Chargebacks come in various forms. But one of our earliest work has shown most chargebacks being initiated by fraud and authorization reason codes. It doesn't stop there since there are other factors to consider how a chargeback occurs. For instance, did you know American Express and Discover transactions were 85% more likely to initiate a cancel-related chargeback among U.S. restauranteurs? What about the fact that grocery merchants had faced chargebacks that were 53.36% more valuable (i.e., more expensive) from card-present (CP) transactions? That's just from the Visa and MasterCard card networks. It's all about knowing the little things in order to effectively manage chargebacks in your industry. That’s why we’re here to help.
Chargeback is proud to offer our latest white paper, Industry Dispute Ratios.

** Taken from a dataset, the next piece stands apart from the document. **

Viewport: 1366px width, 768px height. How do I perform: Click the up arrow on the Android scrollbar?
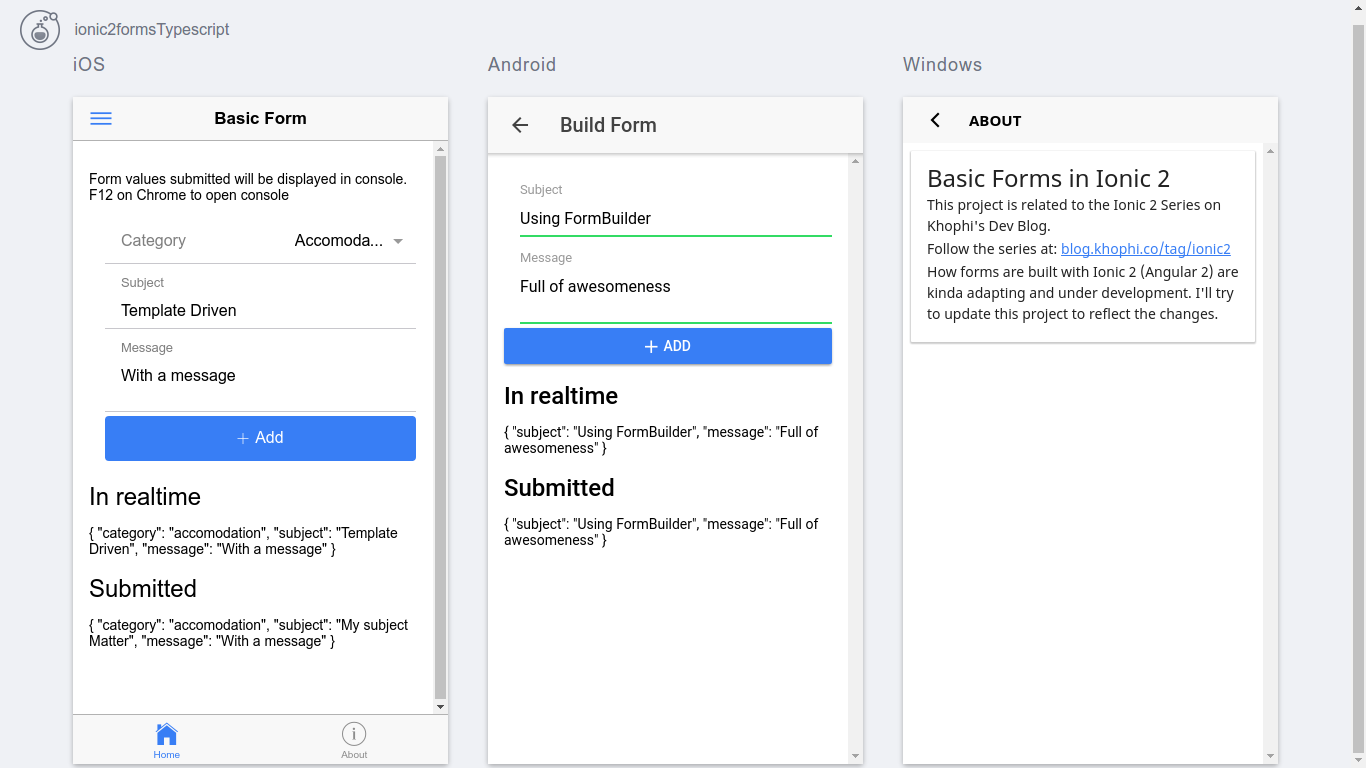[x=855, y=159]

This white papers gives you a better understanding of the chargeback landscape in not one, not two, but five U.S. industries. This is dedicated to inform department retailers, restauranteurs, grocers, petroleum merchants and travel merchants on what chargebacks cause the most severe impact—and which ones are 'all bark but no bite.'
What Can I Expect From This Free White Paper?
I think a better question is what can you not expect from this free white paper? Let's start with the source. One of experts aggregated data from the Federal Reserve Bank of Kansas City. Then we had a couple other people tailor the white paper to focus on:
- How significant is the type of transaction (e.g., CP vs. eCommerce) to a given reason code category?

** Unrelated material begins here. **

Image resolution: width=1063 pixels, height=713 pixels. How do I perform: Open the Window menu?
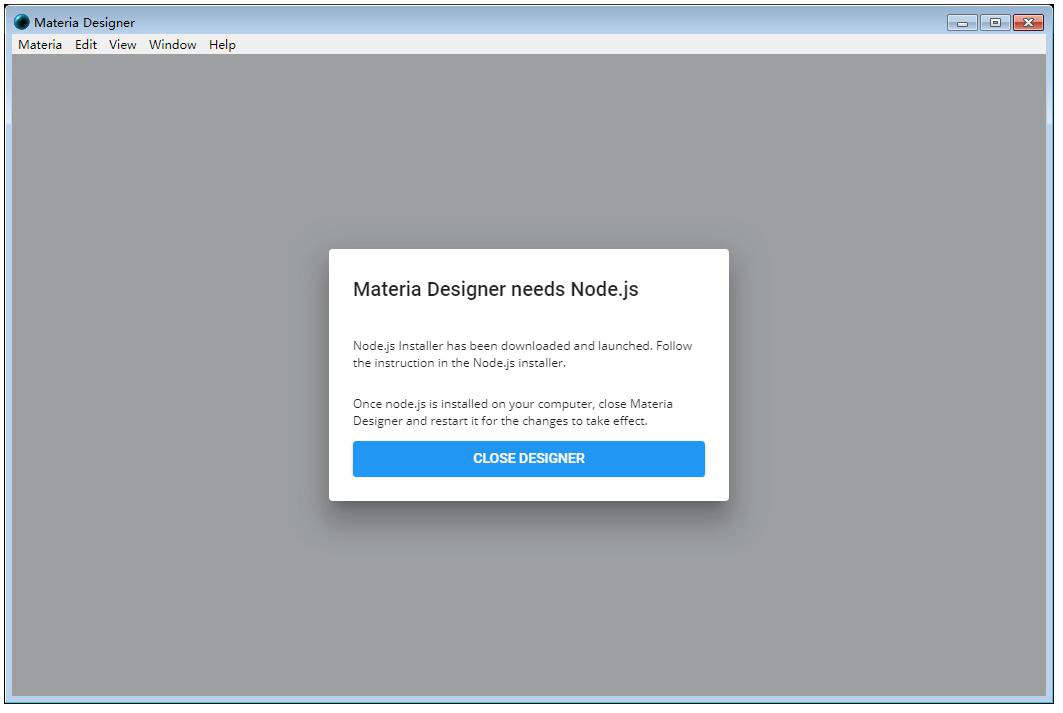[171, 44]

- What type of chargeback poses the most risk to a merchant's bottom line?
- What other metrics can we provide from this data? Some examples include chargeback ratios, merchant loss rates and some good ol' fashioned average chargeback values.

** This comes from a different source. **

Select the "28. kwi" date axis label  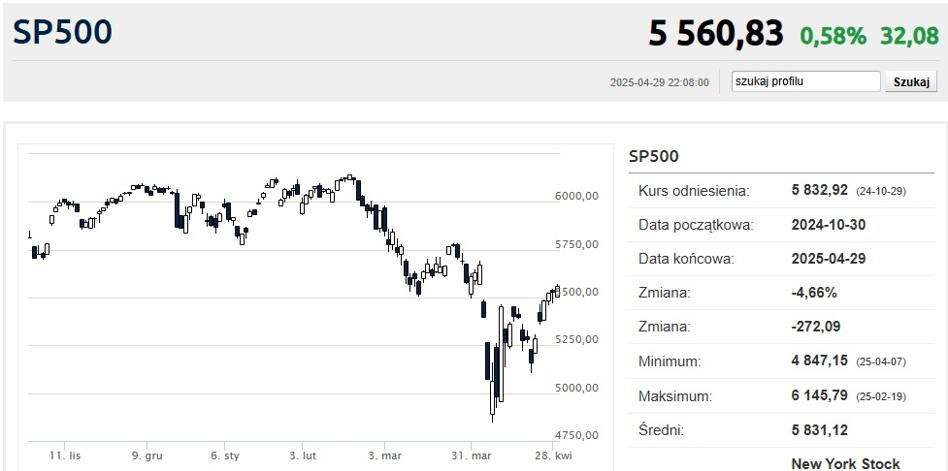click(551, 455)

- Bonus Content: What are the trends in sales within each industry?
This white paper also gives a comparison between chargeback metrics from four-party card schemes and three-party card schemes. For this moment on, we'll simply address the four-party scheme as Visa and MasterCard and the three-party scheme as American Express and Discover. Now then, here's a teaser of what the Industry Dispute Ratios has to offer:
The results showed fraud-related chargebacks to be the most common reason code category that all merchants experienced. And CP transactions developed higher chargeback and merchant loss values from Visa and MasterCard. American Express and Discover predominantly developed higher values from card-not-present (CNP) and eCommerce transactions. But the reason code category appeared to have the deciding factor on whether revenue loss from a chargeback was either possible or inevitable.
For example, the merchant loss rates from the travel industry would show inevitable revenue loss from Visa and MasterCard transactions affiliated to fraud- (4.02), quality- (1.92) and authorization-related chargebacks (3.16). The chargeback rates from the department industry showed possible revenue loss from fraud- (0.39), cancel- (0.09) and no receipt information-related chargebacks (0.08). But if a chargeback slipped through the cracks, revenue loss was more inevitable.